Our implementation was heavily dependent on our institutional adoption of Lean,3,4 because working in flow, Lean tools, and workflow redesign3,14,15 were already familiar to faculty. In our model, rounding subsumes all inpatient clinical work, and rounding itself may take longer. Overall, however, clinical care was completed earlier. Hence, our model may not work where attendings have responsibilities beyond inpatient care.

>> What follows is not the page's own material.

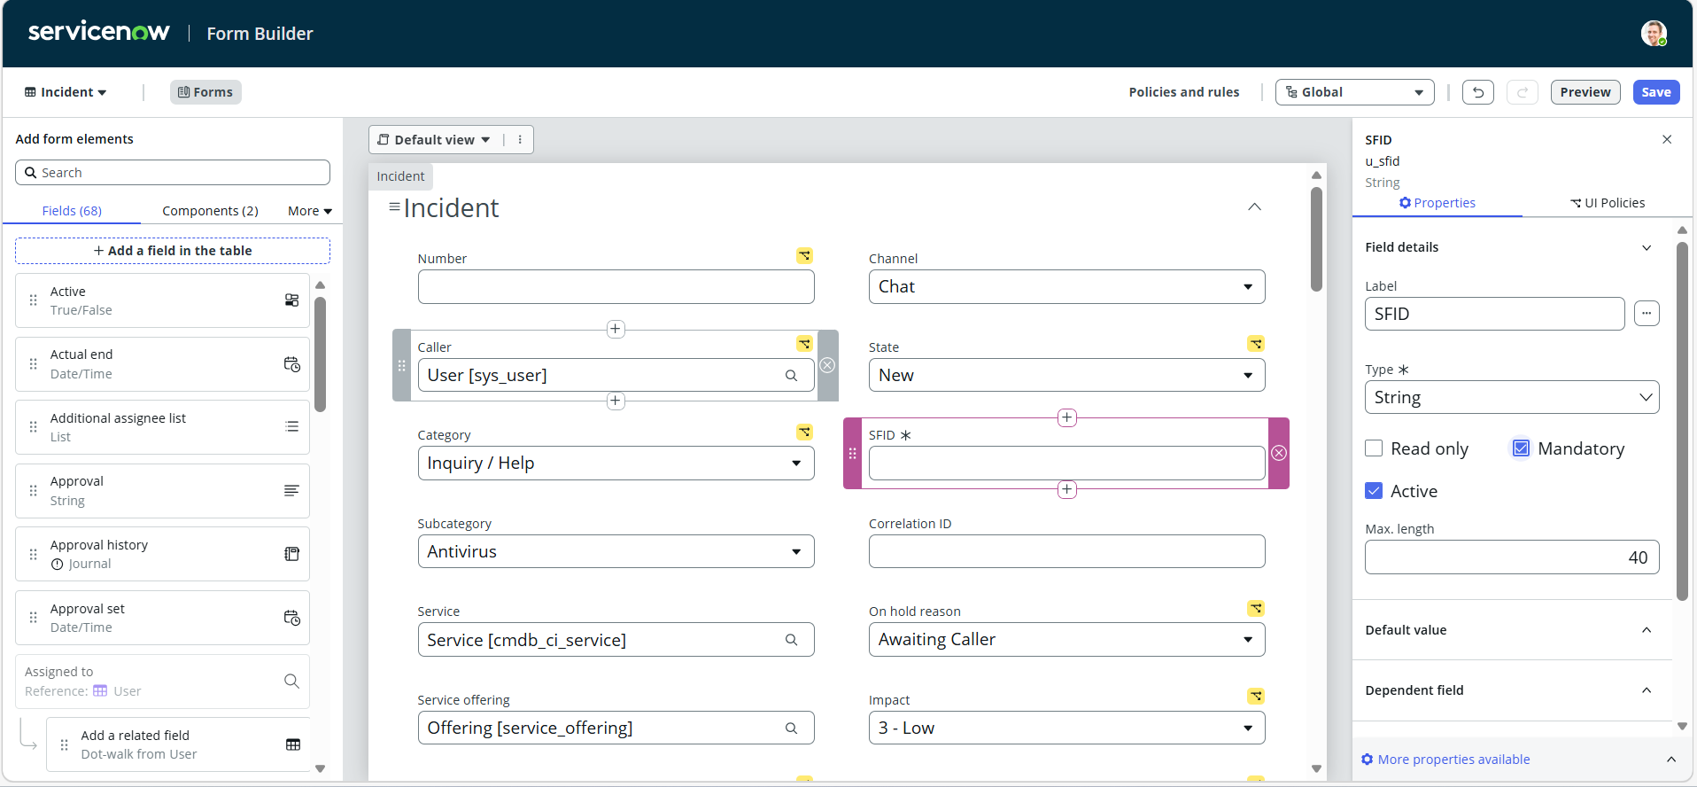Click the Save button

click(x=1655, y=92)
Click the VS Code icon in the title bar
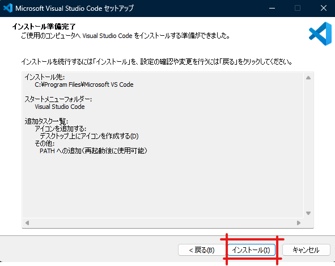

Our intervention has limitations. As a quality improvement project, it was, by necessity, a single institution, retrospective, before and after cohort study. To avoid bias, we adjusted for underlying trends driving change independent of the intervention with an interrupted time series and 2 distinct control groups, and we also seasonally matched resident months to avoid potential bias in the duty hours from interns gaining experience as the year progresses. Duty hours for participants were self-reported with the potential for recall bias. We also excluded the approximately 20% of patients who were not discharged to home, and logistical issues may have affected the ability to discharge those patients.
Conclusion
Rounding-in-Flow proved to be feasible and acceptable in our program, with prior faculty education and support. Through this intervention, we improved the timeliness of patient discharge while decreasing violations in the intern 10-hour free rule. Dissemination of this model will require evaluation of the effect of Rounding-in-Flow on education and quality of patient care.
Footnotes
All authors are at Virginia Mason Medical Center. Alvin S. Calderon, MD, PhD, FACP, is Program Director, Internal Medicine Residency Program; C. Craig Blackmore, MD, MPH, is Director, Center for Health Services Research; Barbara L. Williams, PhD, is Research Scientist, Center for Health Services Research; Kavita P. Chawla, MD, MHA, is Internal Medicine Resident; Dana L. Nelson-Peterson, DNP, MN, RN, is Administrative Director, Ambulatory Care Nursing; Michael D. Ingraham, MD, is Section Head, Hospital Medicine; Donna L. Smith, MD, is Hospital Medical Director; and Gary S. Kaplan, MD, is Chairman and CEO.
Funding: The authors report no external funding source for this study.
Conflict of interest: The authors declare they have no competing interests.